Item position entries
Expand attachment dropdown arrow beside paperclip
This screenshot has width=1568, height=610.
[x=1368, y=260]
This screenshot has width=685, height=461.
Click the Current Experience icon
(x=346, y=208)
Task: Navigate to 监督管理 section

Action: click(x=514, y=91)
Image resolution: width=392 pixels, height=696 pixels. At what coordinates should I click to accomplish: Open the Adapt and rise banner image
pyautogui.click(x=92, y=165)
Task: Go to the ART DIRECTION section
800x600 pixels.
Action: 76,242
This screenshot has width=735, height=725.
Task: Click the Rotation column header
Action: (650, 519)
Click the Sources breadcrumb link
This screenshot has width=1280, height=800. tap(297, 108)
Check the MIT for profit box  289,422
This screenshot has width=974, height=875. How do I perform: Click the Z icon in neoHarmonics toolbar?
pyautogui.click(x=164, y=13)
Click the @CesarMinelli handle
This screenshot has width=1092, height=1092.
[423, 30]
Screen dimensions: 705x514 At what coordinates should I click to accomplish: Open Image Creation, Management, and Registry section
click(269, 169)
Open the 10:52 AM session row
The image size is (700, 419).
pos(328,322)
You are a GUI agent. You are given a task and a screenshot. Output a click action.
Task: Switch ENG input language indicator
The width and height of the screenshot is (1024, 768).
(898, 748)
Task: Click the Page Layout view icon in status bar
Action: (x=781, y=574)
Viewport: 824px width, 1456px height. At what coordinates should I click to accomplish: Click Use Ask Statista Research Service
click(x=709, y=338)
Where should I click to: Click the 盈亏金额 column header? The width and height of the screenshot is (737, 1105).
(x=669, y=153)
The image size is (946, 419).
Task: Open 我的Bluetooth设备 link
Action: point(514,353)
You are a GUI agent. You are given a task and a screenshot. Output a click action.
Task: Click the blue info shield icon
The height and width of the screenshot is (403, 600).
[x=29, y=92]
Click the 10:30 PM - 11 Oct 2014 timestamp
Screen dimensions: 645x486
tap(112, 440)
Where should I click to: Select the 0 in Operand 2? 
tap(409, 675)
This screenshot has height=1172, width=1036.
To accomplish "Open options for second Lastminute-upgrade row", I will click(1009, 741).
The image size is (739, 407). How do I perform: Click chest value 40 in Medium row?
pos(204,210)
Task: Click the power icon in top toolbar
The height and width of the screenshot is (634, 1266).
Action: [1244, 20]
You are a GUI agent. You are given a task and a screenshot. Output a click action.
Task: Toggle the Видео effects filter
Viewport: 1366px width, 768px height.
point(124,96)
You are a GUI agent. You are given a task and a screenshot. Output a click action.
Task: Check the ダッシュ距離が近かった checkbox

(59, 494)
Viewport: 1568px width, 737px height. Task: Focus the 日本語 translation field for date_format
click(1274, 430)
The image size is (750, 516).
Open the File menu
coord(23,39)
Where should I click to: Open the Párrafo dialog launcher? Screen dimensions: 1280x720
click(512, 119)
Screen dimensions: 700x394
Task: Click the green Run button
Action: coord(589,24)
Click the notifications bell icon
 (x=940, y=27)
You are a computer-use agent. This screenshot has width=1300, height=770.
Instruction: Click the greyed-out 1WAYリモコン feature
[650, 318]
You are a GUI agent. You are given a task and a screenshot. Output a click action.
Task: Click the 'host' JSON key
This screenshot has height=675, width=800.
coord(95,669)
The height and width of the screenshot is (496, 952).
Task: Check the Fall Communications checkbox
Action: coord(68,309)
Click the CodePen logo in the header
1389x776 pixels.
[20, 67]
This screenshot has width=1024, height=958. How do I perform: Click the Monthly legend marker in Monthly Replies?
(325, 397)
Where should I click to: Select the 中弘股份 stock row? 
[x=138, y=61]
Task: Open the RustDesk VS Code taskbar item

§ Exercise prompt: Output the entries verbatim, starting at the line containing "Image resolution: width=392" and ending at the line containing "Action: point(514,353)", with both of those lines included.

§ Solution to the problem:
Image resolution: width=392 pixels, height=696 pixels. At what coordinates should I click to accomplish: Open the Adapt and rise banner image
pyautogui.click(x=92, y=165)
Task: Go to the ART DIRECTION section
800x600 pixels.
Action: 76,242
This screenshot has width=735, height=725.
Task: Click the Rotation column header
Action: (650, 519)
Click the Sources breadcrumb link
This screenshot has width=1280, height=800. tap(297, 108)
Check the MIT for profit box  289,422
This screenshot has width=974, height=875. How do I perform: Click the Z icon in neoHarmonics toolbar?
pyautogui.click(x=164, y=13)
Click the @CesarMinelli handle
This screenshot has width=1092, height=1092.
[423, 30]
Screen dimensions: 705x514 At what coordinates should I click to accomplish: Open Image Creation, Management, and Registry section
click(269, 169)
Open the 10:52 AM session row
The image size is (700, 419).
pos(328,322)
You are a GUI agent. You are given a task and a screenshot. Output a click action.
Task: Switch ENG input language indicator
The width and height of the screenshot is (1024, 768).
(898, 748)
Task: Click the Page Layout view icon in status bar
Action: (x=781, y=574)
Viewport: 824px width, 1456px height. At what coordinates should I click to accomplish: Click Use Ask Statista Research Service
click(x=709, y=338)
Where should I click to: Click the 盈亏金额 column header? The width and height of the screenshot is (737, 1105).
(x=669, y=153)
The image size is (946, 419).
Task: Open 我的Bluetooth设备 link
Action: point(514,353)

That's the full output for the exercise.